> RECORDS SHOWN
::::::::

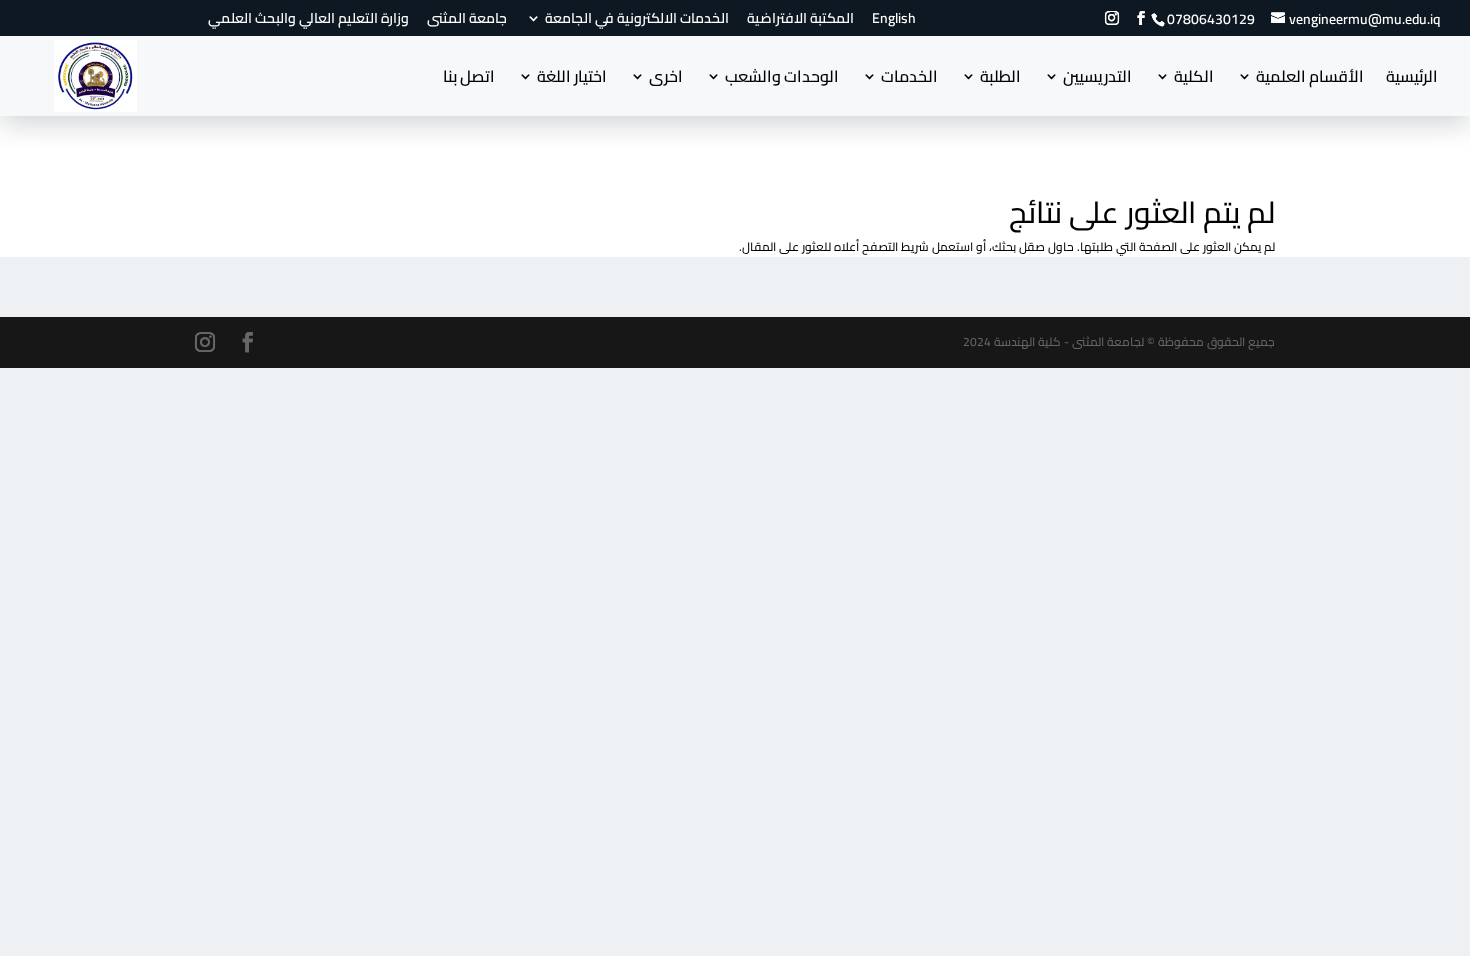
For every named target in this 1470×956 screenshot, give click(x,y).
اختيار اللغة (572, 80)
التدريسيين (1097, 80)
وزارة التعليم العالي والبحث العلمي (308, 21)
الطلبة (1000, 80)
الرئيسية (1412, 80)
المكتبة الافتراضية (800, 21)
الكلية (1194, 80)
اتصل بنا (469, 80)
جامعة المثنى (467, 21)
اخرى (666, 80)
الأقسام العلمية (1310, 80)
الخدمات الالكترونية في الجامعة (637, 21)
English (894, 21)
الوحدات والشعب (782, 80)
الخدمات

::::::::

Where does the word "الخدمات" appear in the records above? Return every line that holds it.

> THE ANSWER
الخدمات الالكترونية في الجامعة (637, 21)
الخدمات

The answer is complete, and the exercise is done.